Profile Image for Lisa.
750 reviews169 followers
January 18, 2011
It's amazing how everyone's idea of homesteading is so different. The way I've been imagining it has been expanding. This gave me a new perspective on homesteading. Maybe I have a very New England mindframe. Some chapters were better than others. I thought the author was a little unfocused, and the language was too flowery for my taste.
6 reviews2 followers
January 26, 2009
A good read about life in the American West. Doig and Kittredge are the standard bearers for memoirs set in the mountain west. This book doesn't come close -- most likely because Smith is a transplant. The landscape is described, but not felt.

Profile Image for Amy.
35 reviews9 followers
February 17, 2009
Beautiful and peaceful, I savored this autobiography in the quiet gray of an Ohio winter. It captured my dreams of homesteading in Montana, but Annick and her family did it in modern times, in the 1970s not the 1870s. A wonderful quiet book to curl up with and dream of a simpler life.

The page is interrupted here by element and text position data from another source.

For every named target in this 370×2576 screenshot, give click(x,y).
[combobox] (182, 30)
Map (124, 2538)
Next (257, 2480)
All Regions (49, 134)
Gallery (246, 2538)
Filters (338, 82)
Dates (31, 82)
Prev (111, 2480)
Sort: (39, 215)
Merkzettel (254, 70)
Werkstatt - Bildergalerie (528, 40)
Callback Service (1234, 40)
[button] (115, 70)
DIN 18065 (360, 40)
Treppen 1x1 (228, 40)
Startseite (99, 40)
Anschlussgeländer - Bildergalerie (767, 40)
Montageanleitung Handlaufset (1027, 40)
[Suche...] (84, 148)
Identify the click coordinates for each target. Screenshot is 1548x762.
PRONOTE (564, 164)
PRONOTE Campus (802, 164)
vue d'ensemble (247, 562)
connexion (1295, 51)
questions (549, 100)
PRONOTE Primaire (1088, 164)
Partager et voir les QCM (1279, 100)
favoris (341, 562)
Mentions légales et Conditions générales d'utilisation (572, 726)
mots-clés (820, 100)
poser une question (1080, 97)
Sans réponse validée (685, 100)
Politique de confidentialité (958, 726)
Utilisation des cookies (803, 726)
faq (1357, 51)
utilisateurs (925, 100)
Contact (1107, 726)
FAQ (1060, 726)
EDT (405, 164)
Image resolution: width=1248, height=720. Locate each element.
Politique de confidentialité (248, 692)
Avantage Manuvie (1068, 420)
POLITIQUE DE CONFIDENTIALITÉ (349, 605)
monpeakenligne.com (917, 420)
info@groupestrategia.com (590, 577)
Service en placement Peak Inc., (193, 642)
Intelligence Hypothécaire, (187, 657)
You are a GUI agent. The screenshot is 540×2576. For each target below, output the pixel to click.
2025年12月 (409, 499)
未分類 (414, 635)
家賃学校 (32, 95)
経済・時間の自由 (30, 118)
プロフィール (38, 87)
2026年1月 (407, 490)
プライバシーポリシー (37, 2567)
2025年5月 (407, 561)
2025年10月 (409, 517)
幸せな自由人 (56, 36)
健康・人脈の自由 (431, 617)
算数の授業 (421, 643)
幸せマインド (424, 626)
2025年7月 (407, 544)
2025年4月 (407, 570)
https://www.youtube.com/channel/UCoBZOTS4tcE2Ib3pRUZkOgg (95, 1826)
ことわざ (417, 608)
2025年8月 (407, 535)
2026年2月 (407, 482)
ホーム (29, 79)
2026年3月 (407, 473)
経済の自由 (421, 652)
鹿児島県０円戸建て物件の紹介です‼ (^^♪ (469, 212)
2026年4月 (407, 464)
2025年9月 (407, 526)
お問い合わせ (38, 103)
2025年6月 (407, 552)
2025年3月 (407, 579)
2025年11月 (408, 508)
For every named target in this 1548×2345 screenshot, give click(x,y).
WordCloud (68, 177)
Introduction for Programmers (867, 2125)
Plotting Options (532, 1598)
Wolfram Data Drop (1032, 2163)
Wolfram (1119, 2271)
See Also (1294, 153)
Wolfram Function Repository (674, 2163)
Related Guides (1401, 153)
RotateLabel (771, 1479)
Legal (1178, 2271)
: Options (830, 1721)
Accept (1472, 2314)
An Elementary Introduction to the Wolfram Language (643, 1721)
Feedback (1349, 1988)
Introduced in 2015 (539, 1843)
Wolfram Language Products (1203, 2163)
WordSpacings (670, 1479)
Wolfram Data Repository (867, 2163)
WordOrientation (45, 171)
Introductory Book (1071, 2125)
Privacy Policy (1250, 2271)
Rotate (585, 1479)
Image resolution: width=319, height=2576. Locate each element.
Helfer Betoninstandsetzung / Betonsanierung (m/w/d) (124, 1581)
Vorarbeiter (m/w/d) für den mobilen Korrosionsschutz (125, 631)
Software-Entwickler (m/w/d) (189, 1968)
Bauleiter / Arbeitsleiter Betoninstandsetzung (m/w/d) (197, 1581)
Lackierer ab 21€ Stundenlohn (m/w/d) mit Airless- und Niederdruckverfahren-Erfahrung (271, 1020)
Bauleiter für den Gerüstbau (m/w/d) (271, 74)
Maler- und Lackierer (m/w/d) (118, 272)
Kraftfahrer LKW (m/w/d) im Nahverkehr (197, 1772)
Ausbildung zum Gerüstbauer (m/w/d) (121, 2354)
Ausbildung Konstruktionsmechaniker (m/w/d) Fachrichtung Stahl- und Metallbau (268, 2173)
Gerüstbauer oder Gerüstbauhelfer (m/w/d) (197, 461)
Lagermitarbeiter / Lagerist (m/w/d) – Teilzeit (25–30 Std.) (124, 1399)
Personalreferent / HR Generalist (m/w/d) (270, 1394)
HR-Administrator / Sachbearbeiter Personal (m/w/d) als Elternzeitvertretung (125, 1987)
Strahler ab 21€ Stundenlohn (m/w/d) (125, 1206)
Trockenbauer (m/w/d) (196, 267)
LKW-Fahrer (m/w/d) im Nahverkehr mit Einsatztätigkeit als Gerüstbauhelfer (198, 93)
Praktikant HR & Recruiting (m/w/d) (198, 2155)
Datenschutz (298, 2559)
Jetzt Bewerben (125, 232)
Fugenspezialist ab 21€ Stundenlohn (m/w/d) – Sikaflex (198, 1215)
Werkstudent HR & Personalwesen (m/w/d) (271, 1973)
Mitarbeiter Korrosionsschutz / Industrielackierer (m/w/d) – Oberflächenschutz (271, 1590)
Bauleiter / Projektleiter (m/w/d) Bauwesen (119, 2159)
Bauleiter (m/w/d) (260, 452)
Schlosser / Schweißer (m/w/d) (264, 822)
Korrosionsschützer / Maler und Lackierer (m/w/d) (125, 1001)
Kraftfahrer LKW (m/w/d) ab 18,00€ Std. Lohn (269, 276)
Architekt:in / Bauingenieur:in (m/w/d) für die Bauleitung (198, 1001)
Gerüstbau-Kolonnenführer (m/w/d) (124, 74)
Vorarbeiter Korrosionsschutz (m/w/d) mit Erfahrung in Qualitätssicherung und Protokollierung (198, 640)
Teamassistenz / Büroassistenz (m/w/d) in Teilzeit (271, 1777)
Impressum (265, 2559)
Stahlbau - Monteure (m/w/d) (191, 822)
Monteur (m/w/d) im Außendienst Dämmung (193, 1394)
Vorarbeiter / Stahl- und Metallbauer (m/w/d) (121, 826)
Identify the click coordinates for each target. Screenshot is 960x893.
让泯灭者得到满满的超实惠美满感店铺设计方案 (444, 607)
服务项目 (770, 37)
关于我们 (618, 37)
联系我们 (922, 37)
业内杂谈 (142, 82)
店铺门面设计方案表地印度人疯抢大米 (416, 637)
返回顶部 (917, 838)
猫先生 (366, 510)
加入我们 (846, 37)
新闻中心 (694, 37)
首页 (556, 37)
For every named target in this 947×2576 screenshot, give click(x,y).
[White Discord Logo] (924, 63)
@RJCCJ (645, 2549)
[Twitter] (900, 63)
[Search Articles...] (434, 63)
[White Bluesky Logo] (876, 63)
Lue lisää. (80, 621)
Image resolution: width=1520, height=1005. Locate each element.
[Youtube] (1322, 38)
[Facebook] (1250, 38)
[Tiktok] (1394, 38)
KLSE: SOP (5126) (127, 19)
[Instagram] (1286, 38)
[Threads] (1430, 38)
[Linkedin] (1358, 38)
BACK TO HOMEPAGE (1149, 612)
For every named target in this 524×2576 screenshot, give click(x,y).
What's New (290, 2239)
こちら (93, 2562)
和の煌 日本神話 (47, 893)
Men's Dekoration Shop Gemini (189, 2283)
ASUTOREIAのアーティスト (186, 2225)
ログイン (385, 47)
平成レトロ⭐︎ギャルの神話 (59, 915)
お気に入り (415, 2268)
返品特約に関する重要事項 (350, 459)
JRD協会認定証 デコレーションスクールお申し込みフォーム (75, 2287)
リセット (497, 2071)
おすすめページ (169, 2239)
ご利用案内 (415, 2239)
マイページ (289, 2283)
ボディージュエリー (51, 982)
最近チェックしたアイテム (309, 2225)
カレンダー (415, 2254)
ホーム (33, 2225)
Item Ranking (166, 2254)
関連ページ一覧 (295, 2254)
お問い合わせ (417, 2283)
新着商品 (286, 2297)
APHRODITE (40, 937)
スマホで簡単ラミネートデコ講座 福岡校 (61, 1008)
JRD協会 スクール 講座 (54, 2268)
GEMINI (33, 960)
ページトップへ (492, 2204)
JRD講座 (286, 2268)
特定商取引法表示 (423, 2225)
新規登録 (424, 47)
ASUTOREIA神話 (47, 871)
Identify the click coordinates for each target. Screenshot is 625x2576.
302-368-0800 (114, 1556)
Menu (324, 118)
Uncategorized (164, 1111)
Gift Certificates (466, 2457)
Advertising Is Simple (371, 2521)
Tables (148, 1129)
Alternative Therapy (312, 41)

Profile Image for Richard.
346 reviews6 followers
January 4, 2012
Essays about a grown up hippie emigre of Hungarian Jewish descent from Chicago and her new found life in Montana that may be interesting if the names Dick Hugo and William Kittredge are familiar otherwise not so much.
Profile Image for Linda.
186 reviews
June 1, 2015
Very interesting life, but not about homesteading. Affluent well educated woman from Chicago, well connected, falls in love with Montana in the 60's and makes a home there. Well written, good life, some tragedy, overall well done, but not roughing it, as implied by the title.
Profile Image for Cheri.
6 reviews
February 20, 2008
I felt like I was speaking with my Grandmother when I read this book. It had a lot of her attitude about making great experiences and adventures out of everyday living.
Profile Image for Chris.
201 reviews7 followers
August 11, 2014
Because I live in and love Montana, as does the author, this book gets 5 stars. Her lovely, poetic words do justice to the magic of living in a place full of beauty.